Antigen-presenting fibroblasts sustain anti-tumour CD4+ T cells in situ via MHCIIp-TCR and C1q-C1qbp binding.

2020 
In situ antigen presentation is required to sustain active proliferating CD4+ T cells in tumours and to help form memory CD8+ T cells, but the antigen presenting cells (APCs) and pathways involved remain elusive. Cancer associated fibroblasts (CAFs) are prominent stromal constituent of solid tumors. Current immunological dogma considers that CAFs facilitate tumour immune escape. A new subset of MHCII antigen presenting cancer-associated fibroblasts (apCAFs) has been described, but their function remains unknown.
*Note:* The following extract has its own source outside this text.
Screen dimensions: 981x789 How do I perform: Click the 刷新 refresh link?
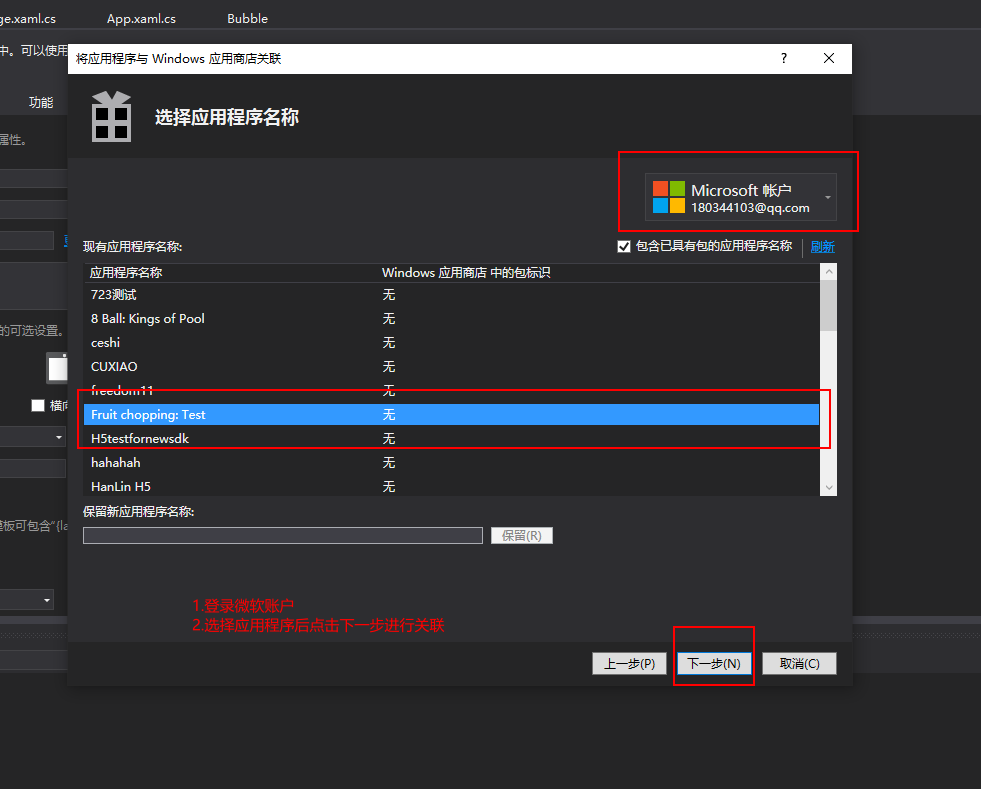822,247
Here we report a previously unrecognized function of apCAFs in sustaining CD4+ T cells in primary human and murine lung tumours. In response to IFNγ and oxidative stress in tumours CAFs up-regulated MHCII. Fibroblast-specific targeted ablation of MHCII induced a hypometabolic hypoproliferative state in CD4+ T cells, which impacted MHCII and MHCI immunity, accelerating tumor growth. apCAFs directly presented MHCII-peptide (MCHIIp) complexes to activate the TCRs of CD4+ T cell. Highthrough-put profiling and blocking assays unveiled a novel CAF to T cell communication pathway via complement 1q binding on membrane C1qbp. Thus, apCAFs sustain anti-tumor CD4+ T cells via MHCIIp-TCR and C1q-C1qbp binding. Our studies pave the way to the design of novel immunotherapeutic strategies that will harness apCAFs to help sustain T cells inside solid tumours.